▶ What you need to do
Reproduce word for word the items from the very first line through the line containing "Looking at the screenshot, I should coord(314,260).", including that line.

*** Raw records

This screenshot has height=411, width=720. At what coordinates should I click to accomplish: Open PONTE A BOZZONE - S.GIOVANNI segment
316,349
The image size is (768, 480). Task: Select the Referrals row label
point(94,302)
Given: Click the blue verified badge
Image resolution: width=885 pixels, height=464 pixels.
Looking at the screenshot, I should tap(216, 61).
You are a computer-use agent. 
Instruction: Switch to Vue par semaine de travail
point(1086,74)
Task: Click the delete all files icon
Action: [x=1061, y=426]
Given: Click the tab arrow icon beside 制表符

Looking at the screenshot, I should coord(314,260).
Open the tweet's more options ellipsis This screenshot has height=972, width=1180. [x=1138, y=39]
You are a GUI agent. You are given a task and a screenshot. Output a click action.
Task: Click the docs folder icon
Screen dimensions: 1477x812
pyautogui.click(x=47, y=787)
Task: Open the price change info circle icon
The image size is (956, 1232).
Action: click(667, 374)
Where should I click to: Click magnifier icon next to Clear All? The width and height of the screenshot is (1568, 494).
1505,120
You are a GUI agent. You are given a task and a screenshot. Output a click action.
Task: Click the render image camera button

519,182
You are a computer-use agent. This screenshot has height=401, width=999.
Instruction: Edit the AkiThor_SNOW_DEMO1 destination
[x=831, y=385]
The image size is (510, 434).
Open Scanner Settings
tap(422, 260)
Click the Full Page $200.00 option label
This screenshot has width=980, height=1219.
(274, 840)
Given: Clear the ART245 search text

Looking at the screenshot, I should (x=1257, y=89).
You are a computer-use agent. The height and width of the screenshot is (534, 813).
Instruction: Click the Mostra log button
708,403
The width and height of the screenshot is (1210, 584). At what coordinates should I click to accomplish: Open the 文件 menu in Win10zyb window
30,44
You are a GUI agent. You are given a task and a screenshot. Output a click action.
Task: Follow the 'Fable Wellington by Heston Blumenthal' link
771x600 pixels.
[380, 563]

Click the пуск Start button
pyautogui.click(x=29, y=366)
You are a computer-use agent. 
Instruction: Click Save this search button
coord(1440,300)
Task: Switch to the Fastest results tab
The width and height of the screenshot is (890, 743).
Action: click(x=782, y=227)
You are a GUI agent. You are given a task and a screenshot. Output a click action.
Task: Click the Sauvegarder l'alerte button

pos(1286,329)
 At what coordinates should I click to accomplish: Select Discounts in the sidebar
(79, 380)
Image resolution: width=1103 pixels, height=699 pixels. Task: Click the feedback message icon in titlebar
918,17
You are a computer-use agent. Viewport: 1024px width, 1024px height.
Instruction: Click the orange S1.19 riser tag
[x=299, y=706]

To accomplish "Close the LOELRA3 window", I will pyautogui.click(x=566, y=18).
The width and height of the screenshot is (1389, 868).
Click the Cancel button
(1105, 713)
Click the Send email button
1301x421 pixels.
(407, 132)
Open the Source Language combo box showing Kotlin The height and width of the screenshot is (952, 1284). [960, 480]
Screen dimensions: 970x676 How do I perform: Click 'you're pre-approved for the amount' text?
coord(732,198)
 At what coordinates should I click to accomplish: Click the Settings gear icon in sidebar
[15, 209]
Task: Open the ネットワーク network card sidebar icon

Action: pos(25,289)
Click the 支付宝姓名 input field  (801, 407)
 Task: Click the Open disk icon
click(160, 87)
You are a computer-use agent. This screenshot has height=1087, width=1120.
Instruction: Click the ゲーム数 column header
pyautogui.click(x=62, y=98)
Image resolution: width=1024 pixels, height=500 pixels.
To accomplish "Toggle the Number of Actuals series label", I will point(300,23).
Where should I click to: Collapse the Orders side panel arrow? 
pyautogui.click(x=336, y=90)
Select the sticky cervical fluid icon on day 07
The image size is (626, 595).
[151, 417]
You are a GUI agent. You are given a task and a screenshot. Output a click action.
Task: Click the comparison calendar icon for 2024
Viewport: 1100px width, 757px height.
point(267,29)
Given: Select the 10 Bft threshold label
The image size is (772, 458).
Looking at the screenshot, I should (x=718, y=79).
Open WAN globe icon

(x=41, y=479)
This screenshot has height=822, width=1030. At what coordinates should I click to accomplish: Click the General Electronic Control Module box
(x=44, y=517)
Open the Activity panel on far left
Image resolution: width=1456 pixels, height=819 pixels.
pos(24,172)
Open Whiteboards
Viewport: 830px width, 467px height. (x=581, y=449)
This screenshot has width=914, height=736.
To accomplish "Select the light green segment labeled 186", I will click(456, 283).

******

▶ Result for this task
This screenshot has height=411, width=720. At what coordinates should I click to accomplish: Open PONTE A BOZZONE - S.GIOVANNI segment
316,349
The image size is (768, 480). Task: Select the Referrals row label
point(94,302)
Given: Click the blue verified badge
Image resolution: width=885 pixels, height=464 pixels.
Looking at the screenshot, I should tap(216, 61).
You are a computer-use agent. 
Instruction: Switch to Vue par semaine de travail
point(1086,74)
Task: Click the delete all files icon
Action: [x=1061, y=426]
Given: Click the tab arrow icon beside 制表符

Looking at the screenshot, I should coord(314,260).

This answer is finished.